Key Pathways Determined by Shared Genes and Upstream Regulators (A) Differentially expressed shared genes and their upstream regulators (UPRs) were used to create STRING-based PPI networks. DE shared genes identified as UPRs and SNP-predicted TFs are indicated. Clusters were generated via CytoScape using the MCODE plugin. (B) Top IPA canonical pathways representing individual clusters and enriched (OR > 1, p value < 0.05) BIG-C categories are listed; heatmap depicts the –log(p value) for significant IPA pathways. Unique pathways are indicated by asterisks. Predicted shared genes and select drugs acting on direct gene targets or on any of the pathways are listed. CoLT scores (−16 to +11) are in superscript; # denotes FDA-approved drugs; ˆ denotes drugs in development. SOC, standard of care.

Figure 8

Overlapping Pathways and Categories Defining the EA and AA Predicted Gene Sets (A) Venn diagram showing the number of overlapping pathways between EA and AA predicted genes and their UPRs.
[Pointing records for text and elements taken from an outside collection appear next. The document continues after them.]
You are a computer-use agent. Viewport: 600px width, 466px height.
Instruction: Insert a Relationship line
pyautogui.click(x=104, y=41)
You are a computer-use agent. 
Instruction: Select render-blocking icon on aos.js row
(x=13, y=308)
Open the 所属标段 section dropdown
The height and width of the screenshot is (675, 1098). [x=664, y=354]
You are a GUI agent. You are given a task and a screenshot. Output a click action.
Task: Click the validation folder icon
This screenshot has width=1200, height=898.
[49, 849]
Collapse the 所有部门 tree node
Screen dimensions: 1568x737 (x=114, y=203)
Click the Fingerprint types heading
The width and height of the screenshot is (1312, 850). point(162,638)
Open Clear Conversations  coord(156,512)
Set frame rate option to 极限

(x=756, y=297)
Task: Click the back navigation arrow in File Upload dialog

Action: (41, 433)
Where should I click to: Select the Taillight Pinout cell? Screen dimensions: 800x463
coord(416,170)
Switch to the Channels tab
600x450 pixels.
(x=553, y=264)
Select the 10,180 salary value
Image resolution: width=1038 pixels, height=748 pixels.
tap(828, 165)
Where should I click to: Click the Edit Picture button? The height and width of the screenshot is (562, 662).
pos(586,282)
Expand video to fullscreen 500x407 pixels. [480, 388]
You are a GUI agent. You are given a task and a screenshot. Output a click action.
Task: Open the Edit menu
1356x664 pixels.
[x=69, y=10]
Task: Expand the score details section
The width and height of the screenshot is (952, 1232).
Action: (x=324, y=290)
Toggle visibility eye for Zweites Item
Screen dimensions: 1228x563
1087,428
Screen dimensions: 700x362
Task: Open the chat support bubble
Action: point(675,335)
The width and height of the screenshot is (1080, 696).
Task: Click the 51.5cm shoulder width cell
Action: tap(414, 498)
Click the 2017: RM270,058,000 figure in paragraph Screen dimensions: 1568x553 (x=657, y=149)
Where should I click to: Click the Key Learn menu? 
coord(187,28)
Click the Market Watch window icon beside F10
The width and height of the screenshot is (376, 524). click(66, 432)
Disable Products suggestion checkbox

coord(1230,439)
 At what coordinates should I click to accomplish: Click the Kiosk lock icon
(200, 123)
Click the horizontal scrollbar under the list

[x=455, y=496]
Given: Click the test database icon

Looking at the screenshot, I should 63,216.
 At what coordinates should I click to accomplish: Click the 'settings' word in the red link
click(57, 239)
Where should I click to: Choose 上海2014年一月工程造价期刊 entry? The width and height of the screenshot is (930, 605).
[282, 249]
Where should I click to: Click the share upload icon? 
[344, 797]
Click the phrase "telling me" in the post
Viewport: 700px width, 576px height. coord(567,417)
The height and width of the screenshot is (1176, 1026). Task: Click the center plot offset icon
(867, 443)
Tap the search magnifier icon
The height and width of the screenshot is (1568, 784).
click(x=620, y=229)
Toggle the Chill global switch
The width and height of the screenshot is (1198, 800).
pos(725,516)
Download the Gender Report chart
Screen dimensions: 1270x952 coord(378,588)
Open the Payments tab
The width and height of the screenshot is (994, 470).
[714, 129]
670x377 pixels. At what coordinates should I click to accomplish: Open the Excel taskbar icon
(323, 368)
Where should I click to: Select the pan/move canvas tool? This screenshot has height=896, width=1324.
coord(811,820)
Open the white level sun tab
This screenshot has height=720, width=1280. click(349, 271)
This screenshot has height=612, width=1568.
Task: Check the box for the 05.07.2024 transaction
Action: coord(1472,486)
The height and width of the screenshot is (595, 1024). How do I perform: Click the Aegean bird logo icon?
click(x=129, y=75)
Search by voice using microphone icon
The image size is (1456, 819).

Representative IPA canonical pathways are indicated. (B) Overall pathway categories are defined; shared categories are between the arrows, EA-specific (left) and AA-specific categories (right) are indicated. Select drugs at points of intervention are noted. Superscript denotes CoLT score. (C–F) GSVA enrichment scores were calculated for ancestry-specific and independent gene signatures in patient WB (GEO: GSE88885). GSVA signature scores (C) separating SLE-affected individuals (EA and AA) from control subjects, signature scores (D) distinguishing EA SLE-affected individuals from AA subjects and/or healthy control subjects, signature scores (E) distinguishing AA SLE-affected individuals from EA subjects or control subjects, and signature scores (F) separating SLE-affected individuals (EA and AA) from control subjects and that are additionally elevated in AA subjects compared to EA subjects. Error bars indicate 95% confidence interval. Asterisks (^∗) indicate a p value < 0.05 using Welch’s t test comparing SLE to control; ˆ indicates a p value < 0.05 using Welch’s t test comparing EA to AA.